Both boys saw the nurses and security rushing in and out of the hospital room. Pulses quickened at the same time; breathing got a lot harder. Eric took off running towards the room and Ryan wasn't far behind. There was blood on the floor, some on the sheets, some on the wall, where it had spattered, where whoever had been bleeding had fallen. Eric could almost feel Calleigh gasp for breath, even with the help from the oxygen. Mari was showing off her lungs in grand style, not sure what was going on, but knowing that everyone around her was scared. Without thinking, Ryan moved to where Lina was rocking back and forth on the bed, holding her before he realized there was blood on her gown.
Eric didn't bother asking if they were all right; nothing about the entire situation was all right. "What happened?"
Throughout the cancer with Marisol, Calleigh's near misses, and his own health issues, Eric had learned some of the nurses by name. Debbie, one of his favorites, spoke up, seeing that the girls couldn't at the moment. "The ladies witnessed Lieutenant Caine being shot. Dr. Moretti and Ms. Boa Vista went to him when he fell. That's how Dr. Moretti got blood on her gown." The ultimate goal for the time being was to calm Angelina down before worrying about changing her gown. "Ms. Boa Vista went with him." Natalia had refused to let him leave her sight, as if she were afraid he would die if she couldn't see him. "Calleigh became upset and her breathing worsened again. We've already called Dr. Woods and Detective Tripp." Alexx had a standing request that if any of the CSIs were brought in, that she be called as soon as possible, although she had just left for bed two hours before.
"I'm all right," Calleigh finally whispered when she was able to take off the oxygen mask. She tried to get up but her body had been through enough trauma in the last twelve hours that it just wasn't possible.
Her appearance, how weak and pale she looked, frightened Eric. "You're staying here right now, Cal." He whispered.
"I need to go check on Horatio. Natalia." She remembered far too well how she'd felt when Eric was shot, each time more helpless, more frightened, than the last.
"H's in surgery right now," Eric told her softly, holding her close. "And Natalia will be all right. We'll check on her when you feel better. When you feel up to it. Right now's not it." It scared him even more when she didn't argue.
Calleigh couldn't picture the world without Horatio, just as she couldn't picture the world without any of her family. She knew one day it would happen, but as a child, Calleigh had longed for a voice of reason, of experience, of a real parent. Horatio had always been that for her, through mistakes in her professional and personal life, through parenting her own father, then the craziness that had surrounded her pregnancy and Mari's birth. She wasn't ready to let go yet.
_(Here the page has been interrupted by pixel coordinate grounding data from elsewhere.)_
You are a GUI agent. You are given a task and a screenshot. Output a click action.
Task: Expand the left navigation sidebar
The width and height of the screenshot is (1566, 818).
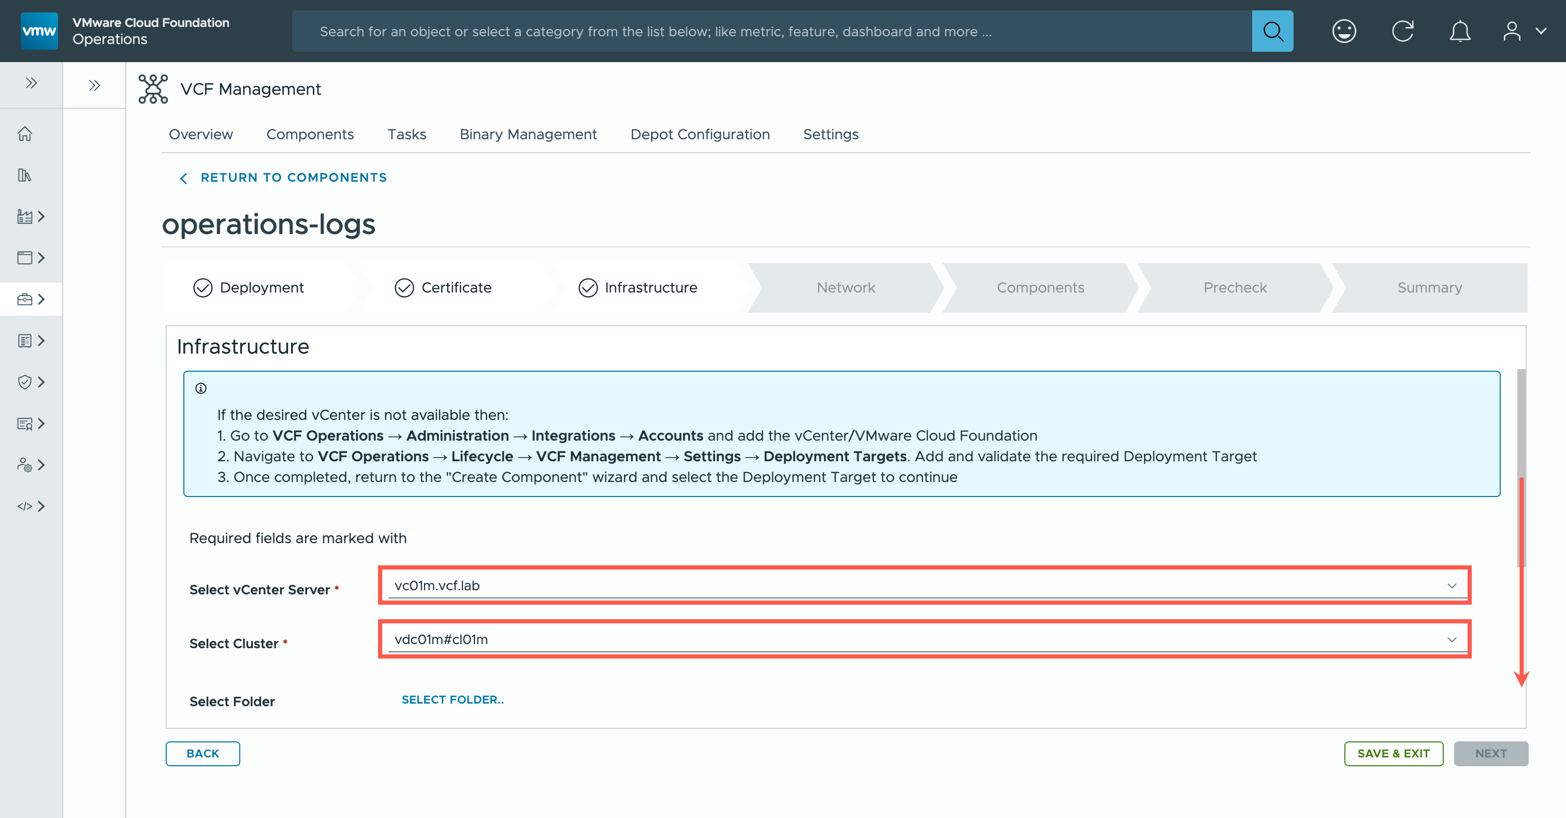click(31, 83)
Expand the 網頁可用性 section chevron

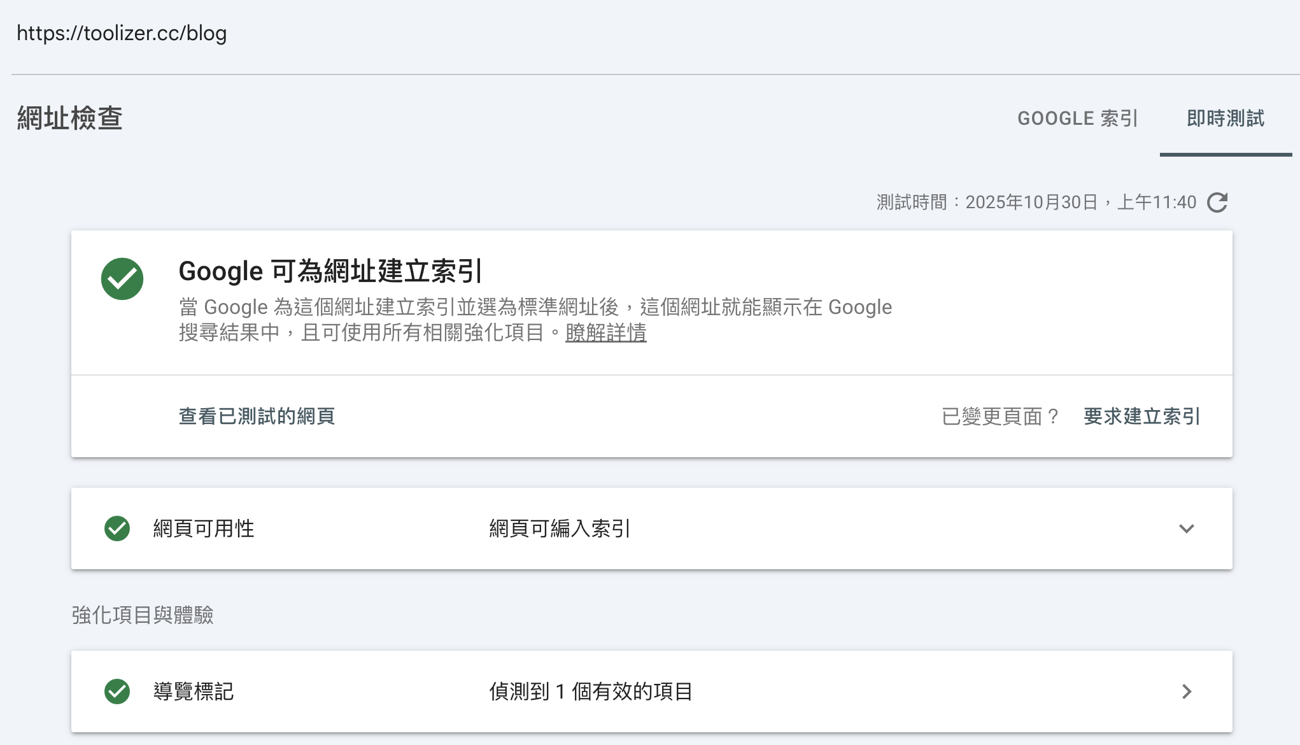(x=1185, y=529)
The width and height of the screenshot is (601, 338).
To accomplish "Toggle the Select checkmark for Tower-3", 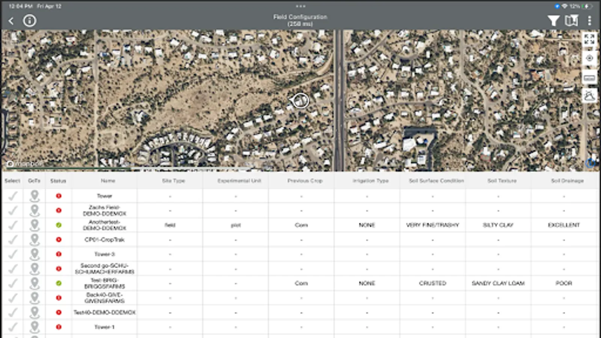I will pos(13,254).
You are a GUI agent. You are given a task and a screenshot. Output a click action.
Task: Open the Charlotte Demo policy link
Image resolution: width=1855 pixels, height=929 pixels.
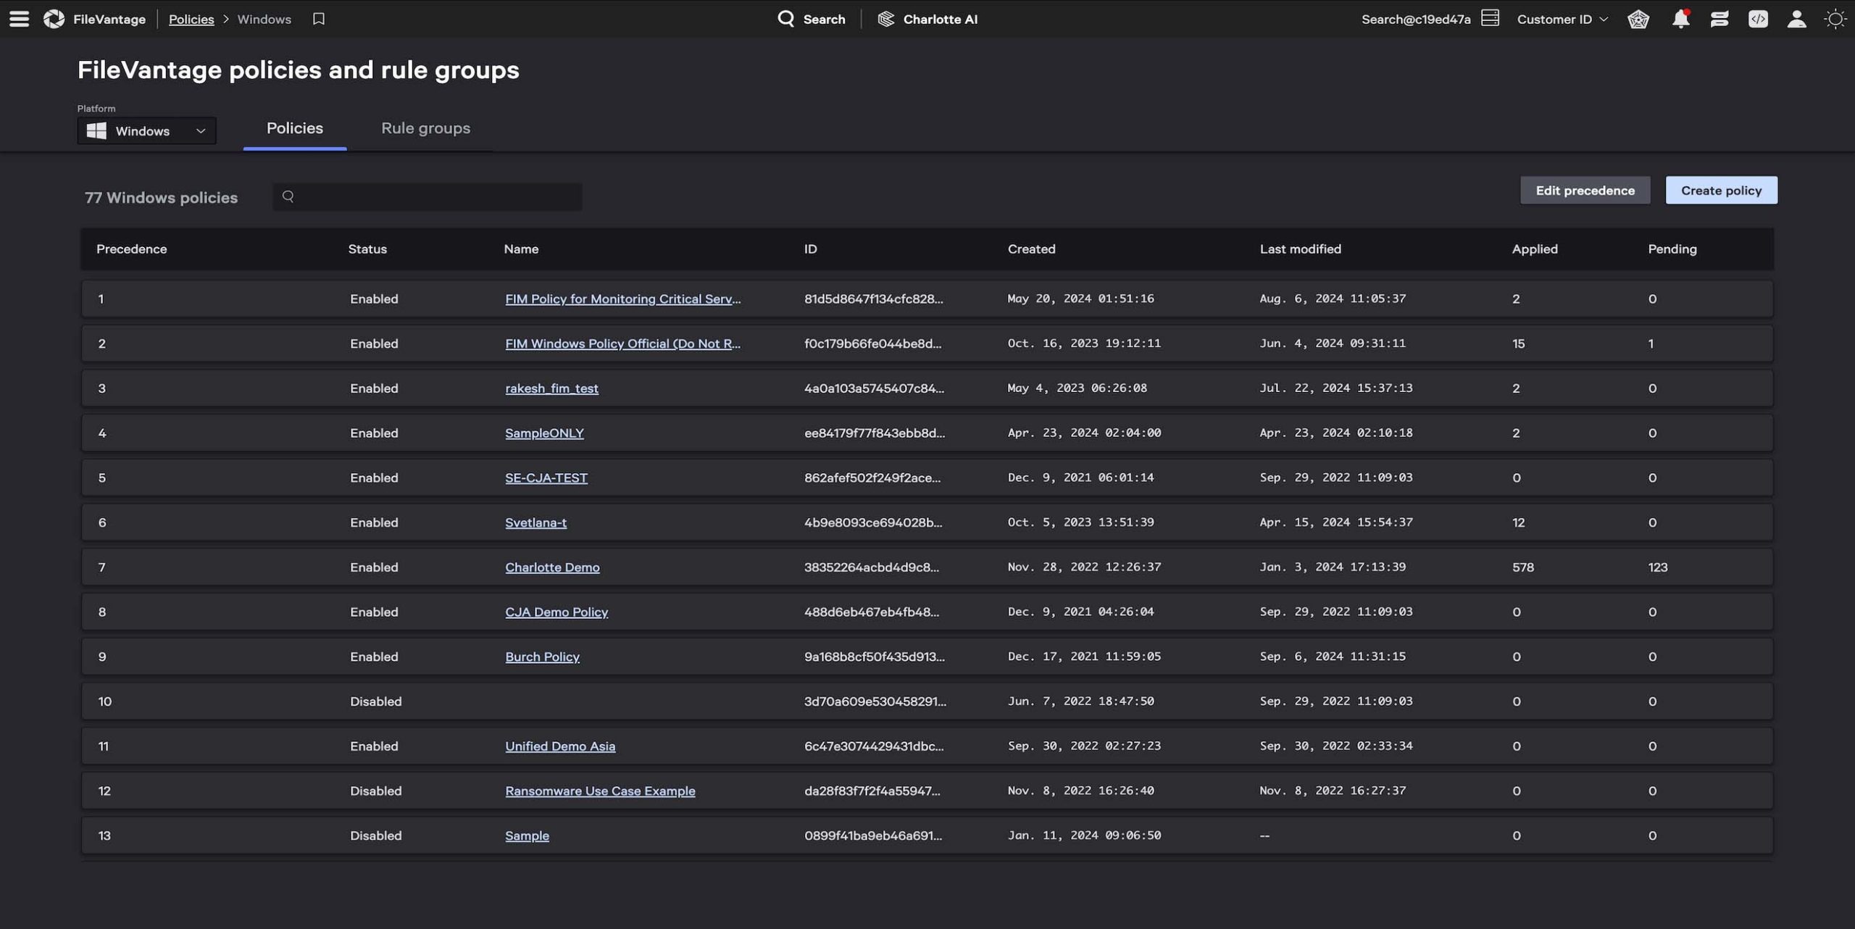[552, 567]
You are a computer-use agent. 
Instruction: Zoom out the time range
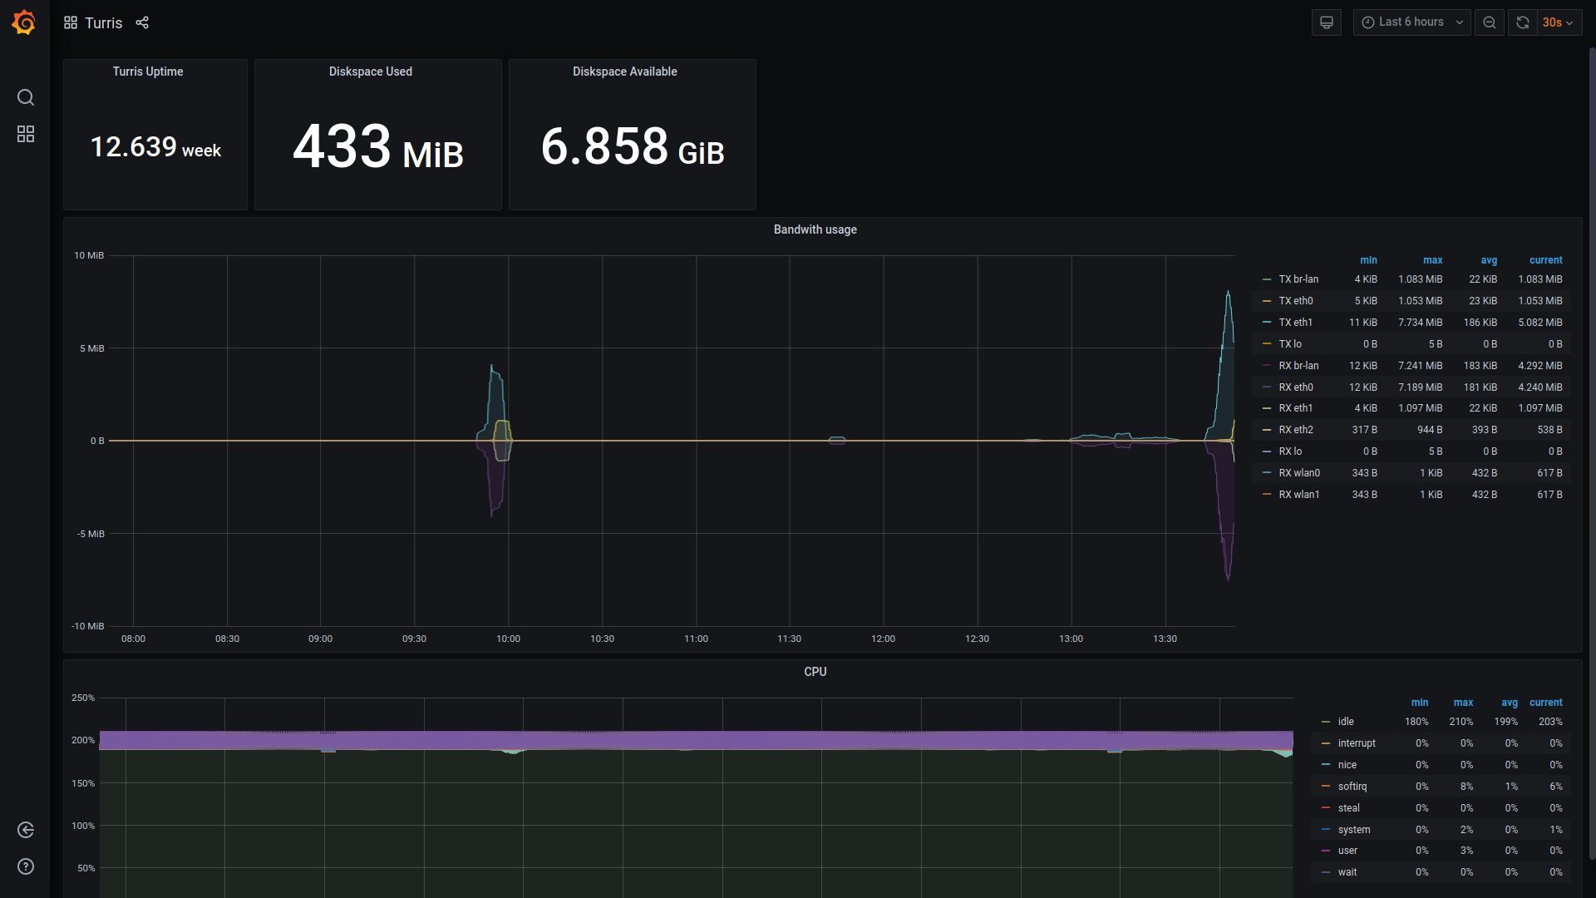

Eric looked at Ryan and realized that his friend couldn't leave Lina any more than he could leave Calleigh. Ryan rocked Angelina in his arms, whispering to her, trying to calm her down. She had finally started crying and he was grateful, as it seemed to mean she was coming out of her state of shock.
"Do we need to call Kyle?" She whispered to him, asking about her half-brother.
"Let's wait until we know something." He whispered, hoping he was making the right decision. It could take over sixteen hours of just flight time for Kyle to come home, that wasn't counting the hoops they would have to jump through with the Army. He also knew that there was nothing Kyle could do from there, nothing any of them could do. That was what was hurting Lina so badly; there was nothing anyone could do to fix this.
Lina thought about being twelve years old, the night her world had changed. She'd always been proud of her mom being a CSI, her dad being a homicide detective. They helped people, protected them from the 'nightmares in the closet' as her mom used to phrase it. The only time her parents weren't there to protect, sometimes overprotect, her, was when her dad had gone undercover. She never thought it possible that she could lose one of them. Yet she remembered that night far too well. Her dad had been the one to tell her of her mom's shooting; it was the only time she remembered him crying. When her beloved grandma, her dad's mom, had died a few months later, she remembered thinking that her dad was all she had left in the world. That feeling intensified a year later when her dad had been stabbed and they'd moved all the way from Brooklyn to Miami, what felt like a completely different world. They had their fights, like most father/daughter relationships, but she remembered that feeling: he was the only family she had left.